Pada awal abad XVII atau tahun 1600-an, tatkala perdana orang Belanda datang ke Nusantara, catatan laporan mereka pun turut menyebut soal produksi gula di beberapa daerah di Pulau Jawa. Cornelis de Houtman tentang pelayaran pertamanya ke Jawa menyebut adanya produksi gula di Banten, Jayakarta, Karawang, dan Jepara.

Produksi Gula Era VOC
Menguatnya kolonialiasme pihak Belanda turut rupanya membawa gula jadi produk yang makin penting. Budi dayanya pun jadi kian mengarah ke model industri agrikultur skala besar. Satu di antara penandanya ialah pada 1637 ketika otoritas VOC Belanda di Batavia memberi izin kepada seorang Tionghoa untuk memproduksi gula di Batavia dan Banten selama 10 tahun. Pengusaha gula Tionghoa tersebut lantas disebut mampu menghasilkan mencapai 3.000 pikul per tahunnya, yang mana per pikulnya dihargai duit  f18. Demikian cerita yang dikutip dari Suikerkultuur: Jogja yang Hilang, suatu dokumentasi pameran hasil kerjasama pada 2019 antara Bentara Budaya Yogyakarta dan Komunitas Roemah Tua.  

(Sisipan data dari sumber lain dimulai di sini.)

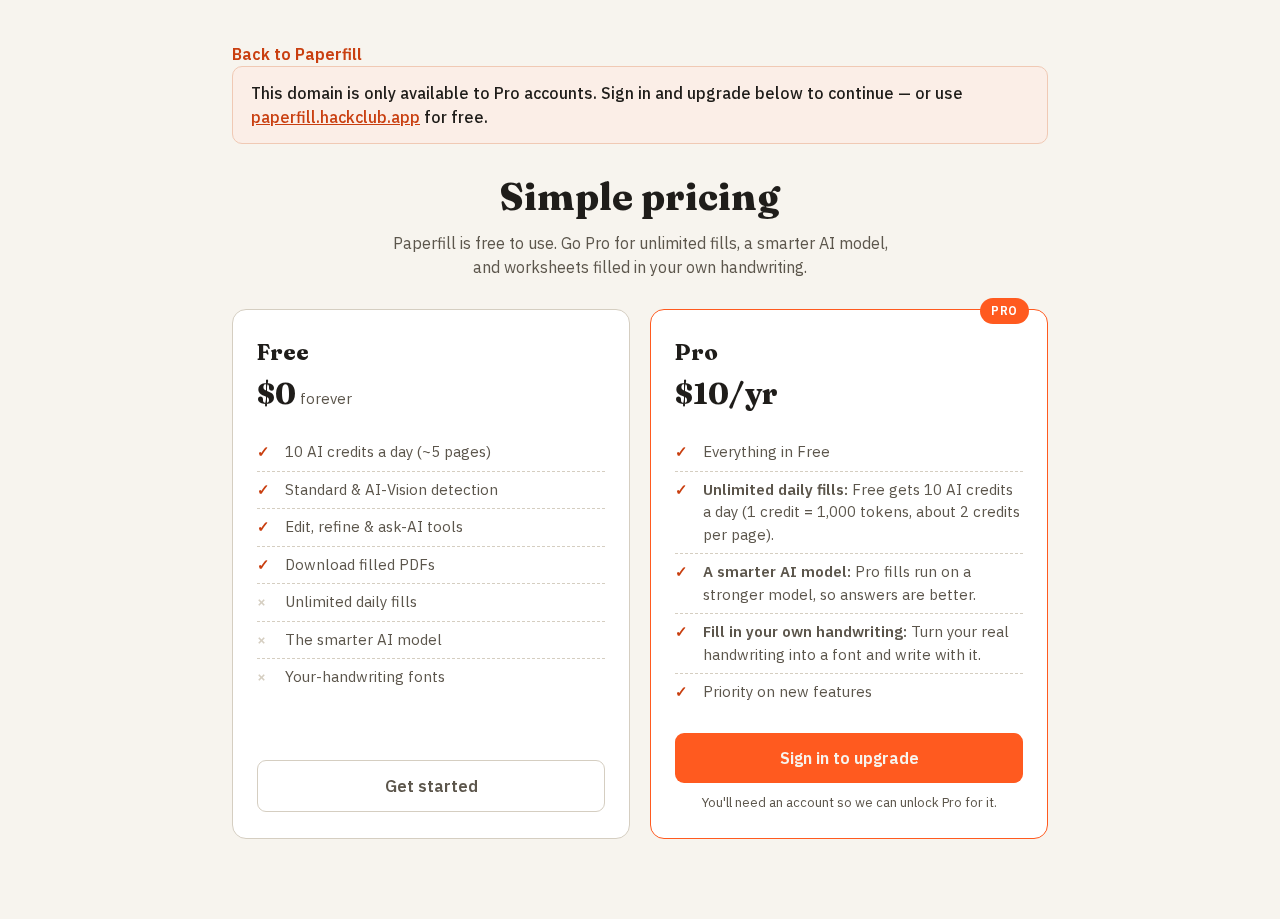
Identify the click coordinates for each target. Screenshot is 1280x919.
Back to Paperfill (297, 54)
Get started (431, 786)
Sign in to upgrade (849, 758)
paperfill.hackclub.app (335, 117)
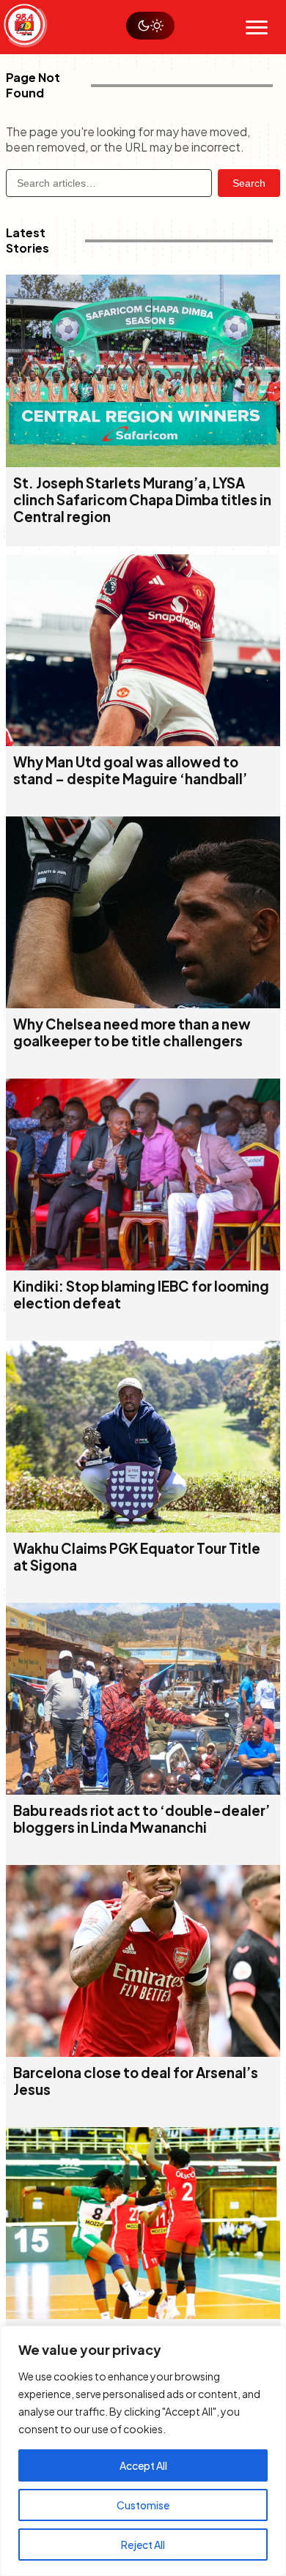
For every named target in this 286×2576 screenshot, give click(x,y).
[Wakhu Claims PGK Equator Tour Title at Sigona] (143, 1527)
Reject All (143, 2544)
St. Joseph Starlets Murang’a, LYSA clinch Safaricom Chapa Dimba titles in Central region (142, 499)
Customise (143, 2505)
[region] (143, 2451)
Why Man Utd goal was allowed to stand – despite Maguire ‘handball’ (130, 770)
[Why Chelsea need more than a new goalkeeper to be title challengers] (143, 1003)
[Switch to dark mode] (150, 26)
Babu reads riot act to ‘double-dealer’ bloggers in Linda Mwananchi (141, 1819)
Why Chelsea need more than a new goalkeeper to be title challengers (132, 1032)
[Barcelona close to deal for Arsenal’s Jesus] (143, 2052)
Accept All (143, 2465)
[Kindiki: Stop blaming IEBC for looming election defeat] (143, 1265)
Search (248, 183)
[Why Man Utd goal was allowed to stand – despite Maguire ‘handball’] (143, 741)
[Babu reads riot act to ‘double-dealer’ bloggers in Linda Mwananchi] (143, 1790)
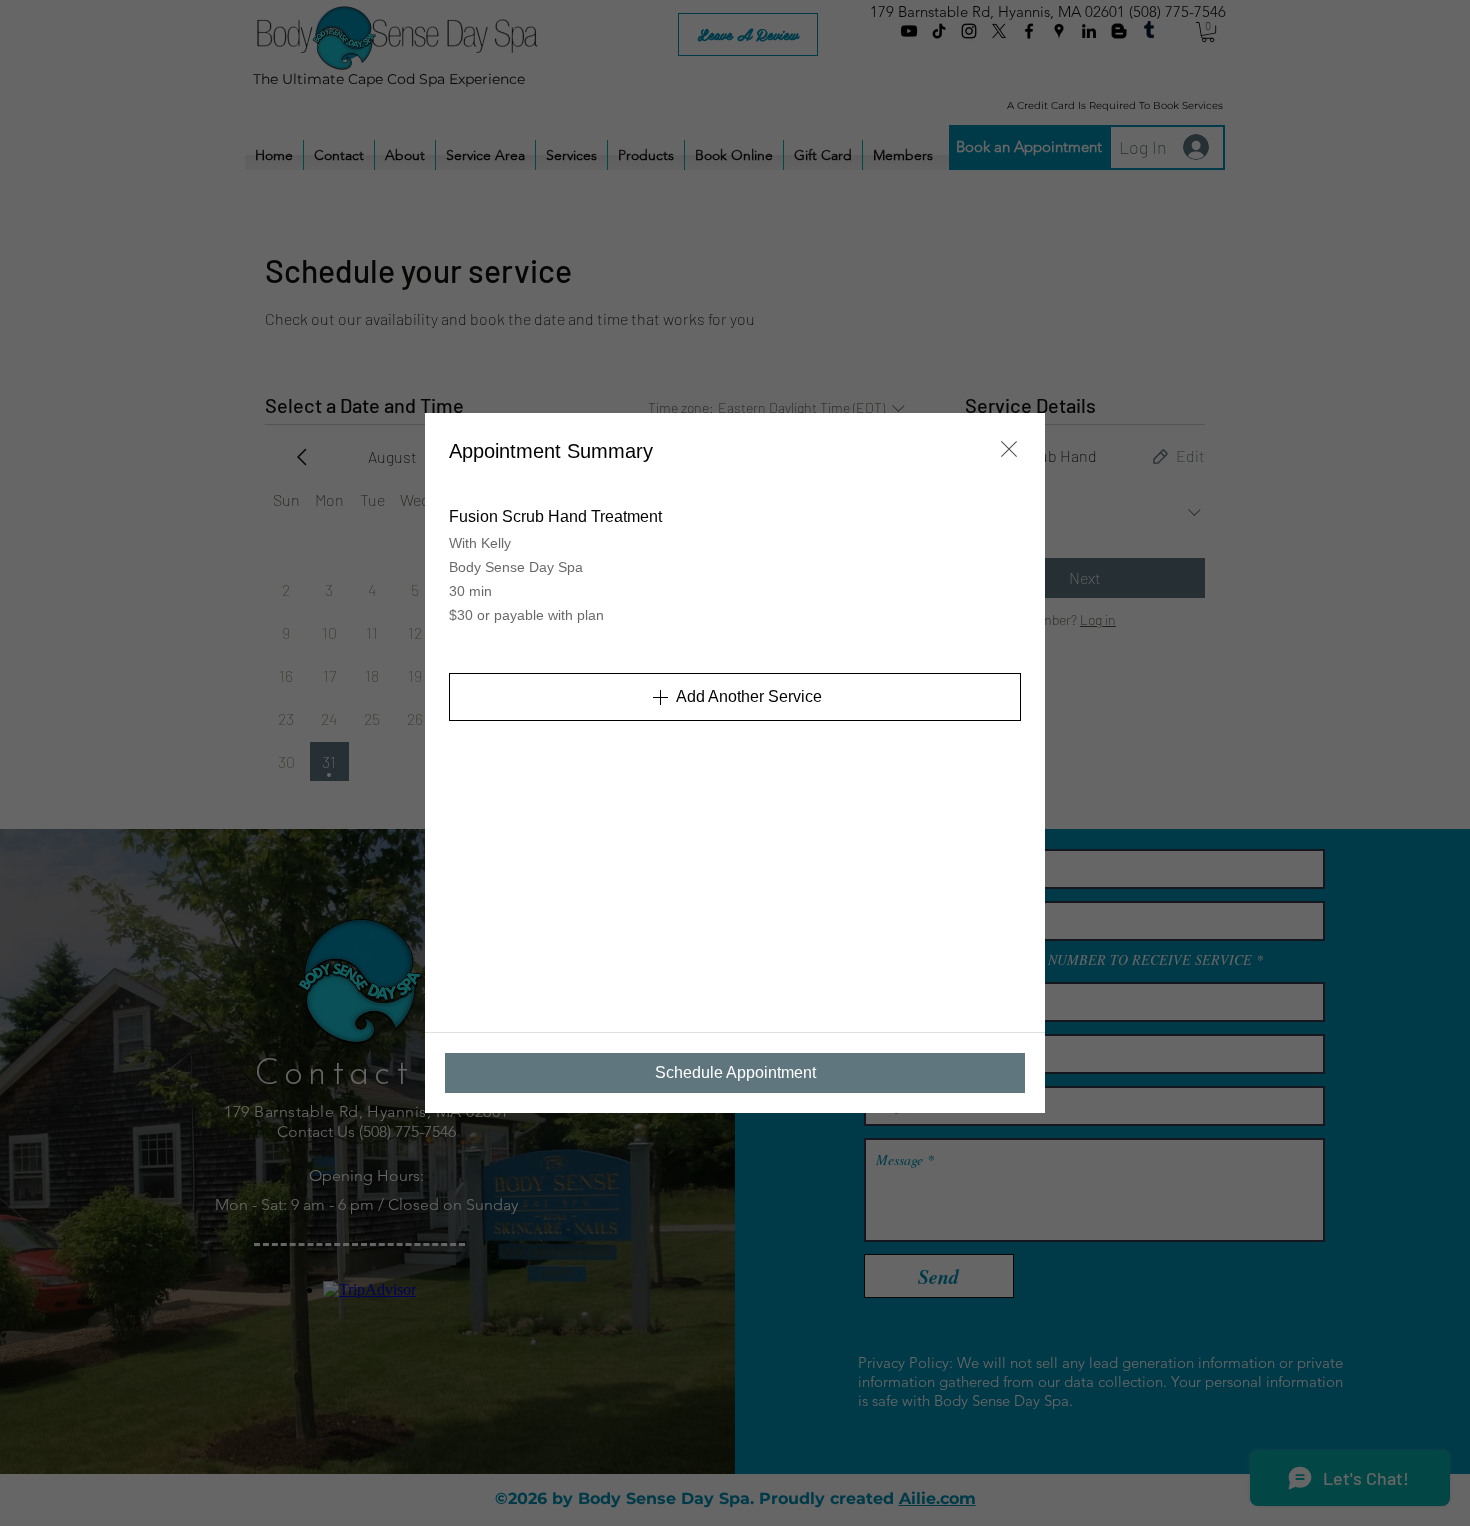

Dalam tempo sekitar sepuluh tahun, tempat penggilingan tebu di sekitar Batavia telah berkembang menjadi 23. Namun, pungutan pajak tinggi pada 1650 menciutkan jumlah penggilingan tebu ke angka 10 saja. Produksi gula di Jawa, termasuk di Batavia selaku daerah penghasil utama komoditas tersebut, mencapai booming pada 1690-1730. Terjadi perambahan Ommelanden atau daerah di luar benteng kota Batavia menjadi banyak lahan untuk pertanian berikut pengolahan hasilnya. Lahan pertanian tebu dan penggilingannya termasuk di antaranya. Berdasar isi Nusa Jawa: Silang Budaya 2, Jaringan Asia karya Denys Lombard, yang merujuk aneka laporan oleh Jan Hooyman dan Andries Teisseire menjelang akhir abad XVIII, pada 1710 pernah ada sampai dengan 131 penggilingan tebu di sekitar Batavia, yakni 82 beroperasi di timur Sungai Ciliwung dan 49 sisanya di sisi baratnya. Banyak dari 84 pengusahanya adalah orang-orang Tionghoa. Orang-orang Tionghoa yang tersohor sebagai pengusaha penggilingan tebu kala itu antara lain Kwe Bok Kwa dan Nie Hoe Kong.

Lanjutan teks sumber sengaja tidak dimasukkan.